There are many aspects that have been affected by the entry into force of the Animal Welfare Law on September 29. The most notable is the toughening of penalties and sanctions for mistreating or abandoning an animal, although the law has activated various mechanisms to protect pets. Among them are the regulation of the breeding and sale of animals, the maximum time that an animal can be alone at home or other developments for which we will have to wait for the Regulation, such as the contracting of mandatory civil liability insurance and the Conducting a course on dog ownership.

The Animal Welfare Law is intended, on the other hand, to turn into a norm what were previously simple recommendations for pet owners, such as microchipping a cat. Specifically, among the duties and obligations that pet owners have and which are included in article 26, it includes "identifying by microchip and proceeding to surgical sterilization of all cats before six months of age." . But what are the objectives and benefits behind this measure? We detail them below.

Avoiding the loss of these animals is the most immediate benefit of identification. The microchip is a small device with a 15-digit number that is implanted under the cat's skin. To do it, you only need your cat to be of legal age and the pet's official documentation, passport or health card depending on the Autonomous Community.

Data such as the name, breed and sex of the animal, as well as the name, address and contact telephone number of the owner are associated with this number. It is essential to keep all this information up to date so that you can have peace of mind if your cat goes outside.

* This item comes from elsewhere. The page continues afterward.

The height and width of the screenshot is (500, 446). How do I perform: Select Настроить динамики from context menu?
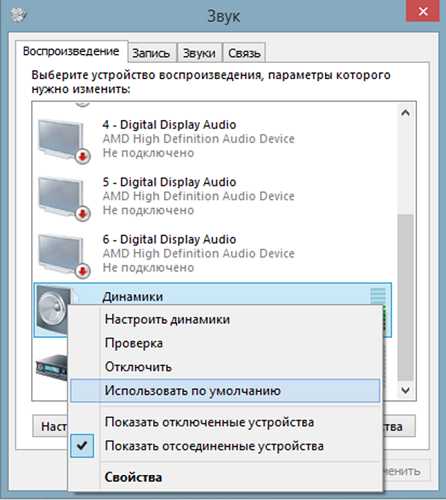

There are also non-profit entities such as the Spanish Network for the Identification of Pets (REIAC) that have the mission of connecting the databases of the different services of the autonomous communities to ensure the recovery of lost pets.

Both the Police and the Civil Guard as well as veterinary centers and some animal shelters and shelters are authorized to read this device. The ultimate goal is to prevent the cats from becoming homeless and return them to their owner in case of theft or identify them in the event of a possible crime of animal abandonment.

Thanks to identification, local administrations can carry out a census of the cat population within each municipality. The obligation to identify and sterilize all cats of legal age is a measure that is connected to other objectives of the law.

On the one hand, control the population and health status (deworming and vaccinations) of the specimens that are part of street feline colonies, which this regulation regulates for the first time in a specific chapter. On the other hand, guarantee the controlled breeding of cats, since only those animals registered as reproducers and in the name of a breeder registered in the Registry of Pet Breeders are exempt from mandatory sterilization.

De facto owners of a cat (or a dog or a ferret) who do not properly identify their cat face a fine of between 10,000 and 30,000 euros.